State pathology facility opened in 2017 ‘not fit for purpose’

Limited space in converted garda station means bodies are being stored in undertakers

The facility used by the Office of the State Pathologist which opened five years ago in a converted Dublin Garda station is already unfit for purpose, according to its users.

The Dublin facility’s inadequacies are slowing down the processing of cases and there is a lack of storage space for bodies, meaning some remains have to be stored in a local undertakers, staff said.

Concerns were also raised about the facility’s ability to cope with mass fatality incidents, which staff argued should be expected “as a certainty rather than a possibility.” In such an event it is feared the facility would be quickly overwhelmed.

Staff also complained it is unsuitable for pathology work involving children, which forms a significant portion of their work.

The Office of the State Pathologist (OSP) is responsible for examining sudden or suspicious deaths. The new facility opened in 2017 following the conversion of Whitehall Garda station.

Pathologists had previously been working in temporary Portacabins in Marino which had become completely inadequate.

The Whitehall project, which cost €3.39 million, was a compromise. The original plan was to construct a purpose built facility, complete with a dedicated coroners court, in Marino at much greater cost.

According to an evaluation report released by the Department of Justice the Whitehall facility has provided good value for money but is now viewed as unfit for purpose by staff.

The volume of cases handled by the facility has increased significantly since it opened, from 676 in 2016 to 1,227 in 2021. This is the result of population growth, the Covid-19 pandemic and hospitals no longer performing postmortems on behalf of the coroner.

The complexity of cases has also increased. Many cases require more specialised examinations and for high numbers of gardaí and external experts to be present, which is putting pressure on space in the facility.

The lifting of remains on to the autopsy table has to be carried out manually as there are no hoists and bodies undergoing forensic post mortems must be brought through the non-forensic room which disrupts its work.

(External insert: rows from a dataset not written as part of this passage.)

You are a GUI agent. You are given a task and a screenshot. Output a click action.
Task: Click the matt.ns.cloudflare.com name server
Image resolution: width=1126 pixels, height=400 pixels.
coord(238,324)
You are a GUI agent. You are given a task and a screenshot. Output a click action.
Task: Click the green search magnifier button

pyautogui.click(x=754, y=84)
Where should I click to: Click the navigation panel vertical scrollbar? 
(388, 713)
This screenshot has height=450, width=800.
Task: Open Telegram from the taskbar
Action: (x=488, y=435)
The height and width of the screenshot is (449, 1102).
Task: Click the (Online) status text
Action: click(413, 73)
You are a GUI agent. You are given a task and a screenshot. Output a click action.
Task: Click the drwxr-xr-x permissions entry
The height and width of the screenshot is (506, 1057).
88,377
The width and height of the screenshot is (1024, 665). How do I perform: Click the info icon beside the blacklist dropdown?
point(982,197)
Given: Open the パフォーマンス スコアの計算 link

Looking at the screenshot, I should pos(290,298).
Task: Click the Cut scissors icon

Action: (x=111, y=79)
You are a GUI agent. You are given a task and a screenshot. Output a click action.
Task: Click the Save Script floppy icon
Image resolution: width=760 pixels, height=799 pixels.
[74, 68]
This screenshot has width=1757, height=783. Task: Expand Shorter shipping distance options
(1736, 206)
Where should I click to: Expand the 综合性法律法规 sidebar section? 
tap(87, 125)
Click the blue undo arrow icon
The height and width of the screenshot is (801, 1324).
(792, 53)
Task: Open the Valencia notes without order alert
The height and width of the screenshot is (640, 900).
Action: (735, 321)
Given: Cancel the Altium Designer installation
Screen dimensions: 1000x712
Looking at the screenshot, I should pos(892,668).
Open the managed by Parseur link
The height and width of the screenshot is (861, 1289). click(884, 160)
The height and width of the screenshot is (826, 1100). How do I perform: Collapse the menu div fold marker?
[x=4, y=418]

The changing rooms are located in a different part of the facility, meaning staff have to walk through the building in possibly contaminated scrubs to clean up and change.

A lack of office space means blood and tissue samples have to be transferred to gardaí in public or staff areas.

The facility has no CT scanner which could reduce the number of “invasive autopsies” which must be carried out. The OSP has to rely on the goodwill of the Mater hospital in using their CT scanner.

There is also no room to provide access to a grief counsellor or social worker for staff and families of the deceased and many lab services have to be conducted elsewhere.

Insufficient parking means Garda cars are parked on the footpath outside which has “the potential to generate unwanted attention to the facility.”

The room used by families to identify deceased is only big enough for two people, something which is particularly difficult in cases involving children, it said. Additionally, it is possible for families to see undertakers collecting or delivering bodies which can be “stressful and upsetting”.

Talks have begun concerning moving the facility so it adjoins a big hospital. However, these are understood to be in the very early stages.